My daily bus ride to and from work is a technophile's paradise. At any given time, virtually all my fellow commuters may have headphones on or be tapping away at an iPod or smartphone. Even novel-reading is done largely (though not exclusively) with svelte e-readers.

It's fun to be a part of this "heaven of tech"—I love technology and devour news about the latest trends in hardware and software. But seeing the prevalence of tech in people's everyday commute also got me thinking about the larger role it plays in our lives. For my part, I often feel overconnected, bombarded by a constant stream of input that's corrosive to my ability to focus. At times technology strikes me as not only ubiquitous, but consuming and even addictive. On the other hand, I know that for some it can seem remote, inaccessible, or threatening. I know there are many people who feel like they're being left behind by technology—because it's too complex for them, or because for economic or geographic reasons they can't take part in it.

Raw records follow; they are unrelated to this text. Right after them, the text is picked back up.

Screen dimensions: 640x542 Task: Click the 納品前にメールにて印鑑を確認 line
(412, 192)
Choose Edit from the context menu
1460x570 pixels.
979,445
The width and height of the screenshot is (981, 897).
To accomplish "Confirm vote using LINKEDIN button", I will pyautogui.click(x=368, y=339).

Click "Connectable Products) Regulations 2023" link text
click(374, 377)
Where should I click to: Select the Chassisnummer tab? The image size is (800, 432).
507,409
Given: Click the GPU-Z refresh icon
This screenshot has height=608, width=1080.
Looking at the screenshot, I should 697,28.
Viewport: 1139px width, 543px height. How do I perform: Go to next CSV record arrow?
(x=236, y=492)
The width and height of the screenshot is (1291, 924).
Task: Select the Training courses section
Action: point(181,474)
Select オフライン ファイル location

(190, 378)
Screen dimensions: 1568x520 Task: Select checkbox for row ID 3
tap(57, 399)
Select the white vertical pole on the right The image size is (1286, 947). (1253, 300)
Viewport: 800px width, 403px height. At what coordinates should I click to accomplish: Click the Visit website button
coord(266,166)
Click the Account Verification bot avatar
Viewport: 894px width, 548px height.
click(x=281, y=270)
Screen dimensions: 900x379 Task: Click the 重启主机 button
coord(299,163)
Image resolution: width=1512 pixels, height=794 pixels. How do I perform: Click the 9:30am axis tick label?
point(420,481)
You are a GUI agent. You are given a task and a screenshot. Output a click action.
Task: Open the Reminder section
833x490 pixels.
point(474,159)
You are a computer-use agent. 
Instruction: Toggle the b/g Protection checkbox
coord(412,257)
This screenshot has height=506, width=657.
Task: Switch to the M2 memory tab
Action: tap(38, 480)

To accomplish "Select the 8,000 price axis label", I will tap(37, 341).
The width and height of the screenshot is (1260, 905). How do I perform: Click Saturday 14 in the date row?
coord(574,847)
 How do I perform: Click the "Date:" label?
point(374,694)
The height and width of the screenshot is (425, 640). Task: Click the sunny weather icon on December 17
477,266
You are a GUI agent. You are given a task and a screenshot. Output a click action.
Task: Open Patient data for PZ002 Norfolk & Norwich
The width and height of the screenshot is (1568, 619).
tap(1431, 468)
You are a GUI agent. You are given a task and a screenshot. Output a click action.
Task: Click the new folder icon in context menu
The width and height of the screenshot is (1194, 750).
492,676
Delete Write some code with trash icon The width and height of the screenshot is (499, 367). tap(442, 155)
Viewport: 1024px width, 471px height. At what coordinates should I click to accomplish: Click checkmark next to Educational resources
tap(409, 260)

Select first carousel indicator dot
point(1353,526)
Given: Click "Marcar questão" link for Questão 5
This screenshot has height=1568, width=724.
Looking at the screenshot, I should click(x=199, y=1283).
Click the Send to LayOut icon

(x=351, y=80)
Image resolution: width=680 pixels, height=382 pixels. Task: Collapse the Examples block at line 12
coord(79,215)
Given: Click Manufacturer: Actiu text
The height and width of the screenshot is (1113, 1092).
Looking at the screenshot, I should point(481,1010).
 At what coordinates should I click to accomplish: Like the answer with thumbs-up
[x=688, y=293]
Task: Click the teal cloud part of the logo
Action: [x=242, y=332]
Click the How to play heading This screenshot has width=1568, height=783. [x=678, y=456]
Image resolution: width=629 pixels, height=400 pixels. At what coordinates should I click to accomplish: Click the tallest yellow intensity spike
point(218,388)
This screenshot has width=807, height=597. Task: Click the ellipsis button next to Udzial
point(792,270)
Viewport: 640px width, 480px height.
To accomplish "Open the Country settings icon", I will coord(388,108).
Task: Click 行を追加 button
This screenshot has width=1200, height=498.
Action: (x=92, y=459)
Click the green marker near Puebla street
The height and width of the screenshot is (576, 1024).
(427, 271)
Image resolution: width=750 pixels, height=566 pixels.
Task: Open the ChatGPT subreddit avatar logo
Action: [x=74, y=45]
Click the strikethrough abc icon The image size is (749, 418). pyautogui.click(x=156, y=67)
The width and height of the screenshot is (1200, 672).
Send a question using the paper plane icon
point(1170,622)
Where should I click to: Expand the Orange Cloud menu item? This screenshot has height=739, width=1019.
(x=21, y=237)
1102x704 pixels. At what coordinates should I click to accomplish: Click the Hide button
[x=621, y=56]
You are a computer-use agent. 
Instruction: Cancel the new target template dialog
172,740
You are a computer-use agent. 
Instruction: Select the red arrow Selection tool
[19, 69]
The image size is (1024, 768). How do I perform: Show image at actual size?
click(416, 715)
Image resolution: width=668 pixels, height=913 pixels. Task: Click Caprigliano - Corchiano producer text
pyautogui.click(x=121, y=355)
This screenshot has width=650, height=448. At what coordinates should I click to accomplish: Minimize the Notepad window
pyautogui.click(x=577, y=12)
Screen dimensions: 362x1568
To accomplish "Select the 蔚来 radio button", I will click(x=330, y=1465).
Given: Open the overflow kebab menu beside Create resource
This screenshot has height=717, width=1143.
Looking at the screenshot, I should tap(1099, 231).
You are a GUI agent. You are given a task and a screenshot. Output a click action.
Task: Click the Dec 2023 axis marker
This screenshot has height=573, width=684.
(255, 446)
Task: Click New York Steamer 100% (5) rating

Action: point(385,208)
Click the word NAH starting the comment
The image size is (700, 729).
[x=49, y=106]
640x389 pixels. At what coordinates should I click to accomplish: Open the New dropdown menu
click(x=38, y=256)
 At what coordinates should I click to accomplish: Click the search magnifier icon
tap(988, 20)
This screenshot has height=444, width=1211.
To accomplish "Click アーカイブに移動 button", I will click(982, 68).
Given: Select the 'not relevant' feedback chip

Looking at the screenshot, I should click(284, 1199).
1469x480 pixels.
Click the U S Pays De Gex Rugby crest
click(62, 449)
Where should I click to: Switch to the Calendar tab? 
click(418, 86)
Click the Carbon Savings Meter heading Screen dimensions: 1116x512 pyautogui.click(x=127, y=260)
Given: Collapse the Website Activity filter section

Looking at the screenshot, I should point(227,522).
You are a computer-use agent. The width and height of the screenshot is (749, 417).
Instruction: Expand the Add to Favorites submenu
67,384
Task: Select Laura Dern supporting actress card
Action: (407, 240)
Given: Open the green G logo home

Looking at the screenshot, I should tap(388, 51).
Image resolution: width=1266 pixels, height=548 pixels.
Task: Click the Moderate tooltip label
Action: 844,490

Is there a way to live in balance with technology—to understand it and appreciate the benefits it brings to people, without affording it primacy in our lives? The writers this week have taken on this concept of technological balance—in terms of spiritual balance. Tony Lobl says in our cover story, "Our interaction with technological resources can be God-guided, not just an expression of human preference. It can be divinely tempered (if we're too immersed) and divinely nudged (if we have a too-hesitant toe in the water)" (p. 14). And Mark Swinney shares how a spiritual focus can free us from compulsive reliance on technology. "God's care and love," he writes, "are the real substance of living. ... addictive behaviors are no part of the man of God's creating" (p. 17). We hope the ideas in this issue will help shed some light on the issue of technology, as we consider together the role it plays in our lives.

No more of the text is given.